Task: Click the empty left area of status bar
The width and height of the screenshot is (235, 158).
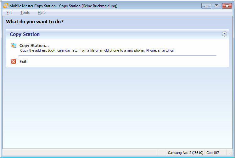Action: [79, 153]
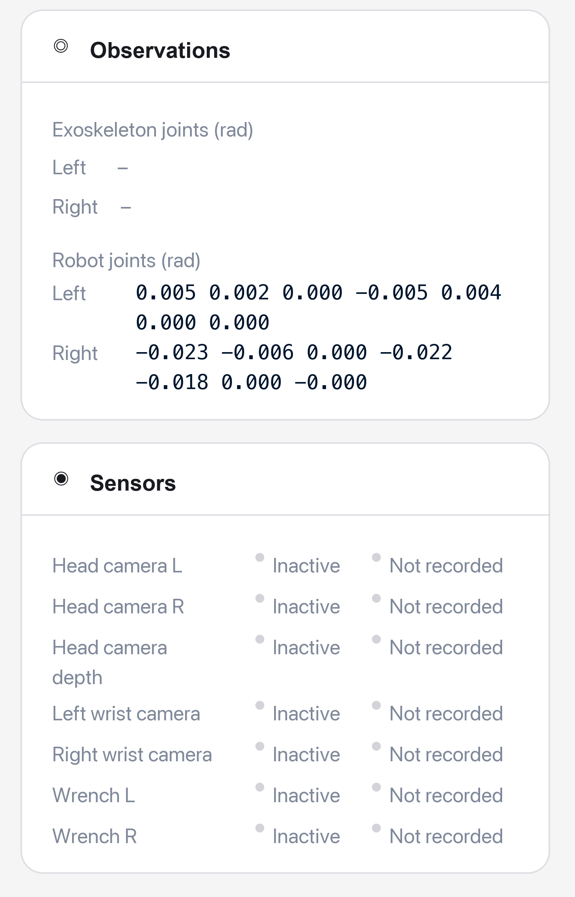Select the Head camera L sensor row label
Image resolution: width=575 pixels, height=897 pixels.
[x=117, y=566]
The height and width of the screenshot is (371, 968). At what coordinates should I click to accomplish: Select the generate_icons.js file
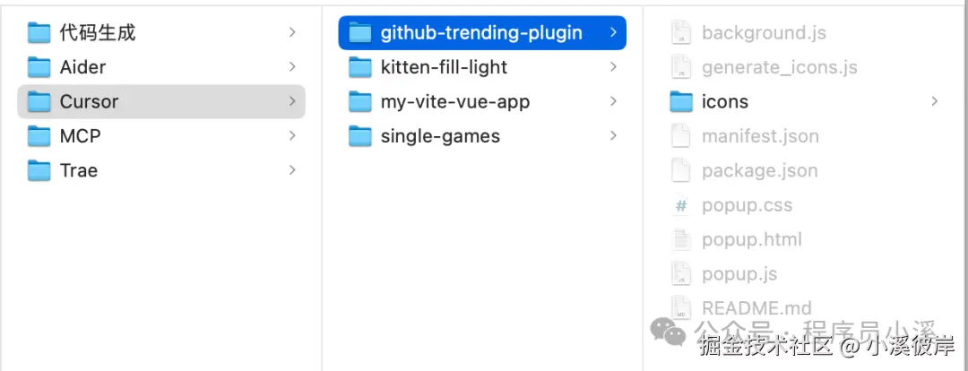click(779, 67)
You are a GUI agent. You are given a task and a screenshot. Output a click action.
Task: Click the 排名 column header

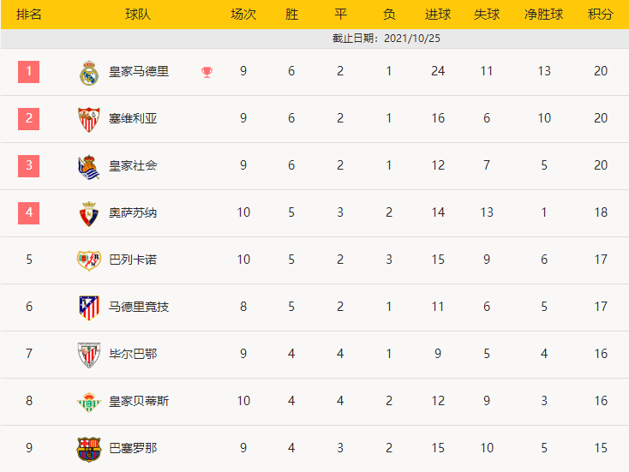(29, 15)
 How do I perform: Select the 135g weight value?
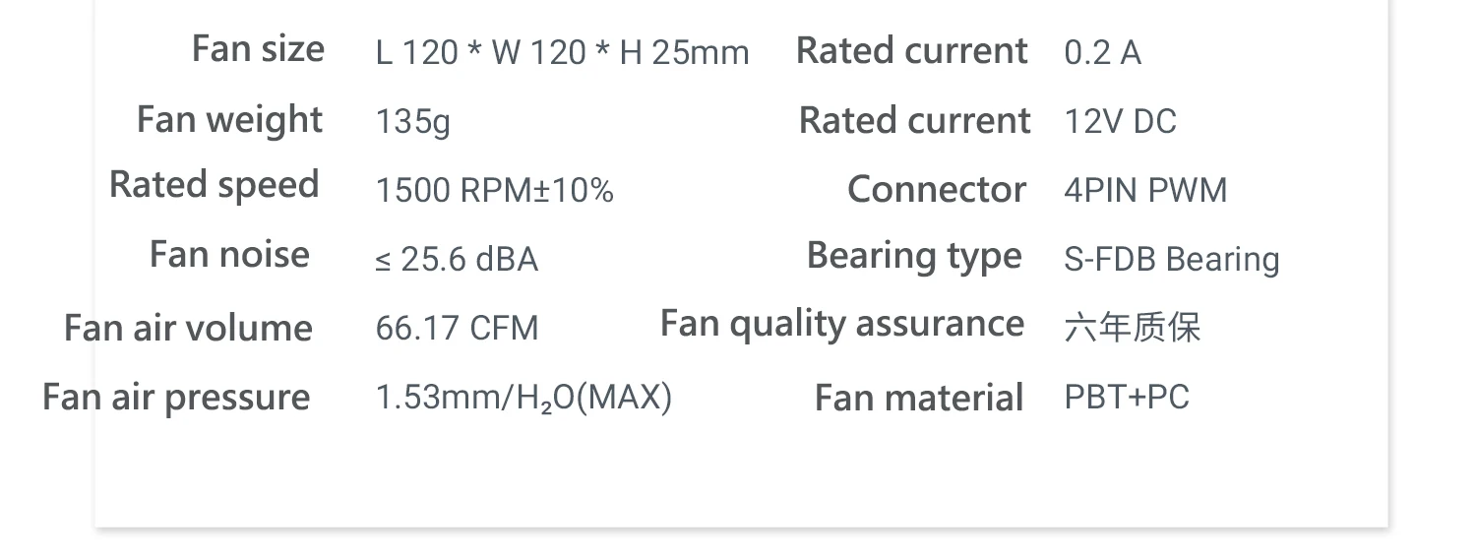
|---|
• _What is expected_
Whenever you reach a picture, pass over it; print all the other material exactly.

• _Exercise result_
Task: Click the empty left area of status bar
The width and height of the screenshot is (235, 158).
Action: [79, 153]
Select the Head camera L sensor row label
Image resolution: width=575 pixels, height=897 pixels.
[x=117, y=566]
The height and width of the screenshot is (371, 968). At what coordinates should I click to accomplish: Select the generate_icons.js file
click(779, 67)
You are a GUI agent. You are given a task and a screenshot. Output a click action.
Task: Click the 排名 column header

(29, 15)
 How do I perform: Select the 135g weight value?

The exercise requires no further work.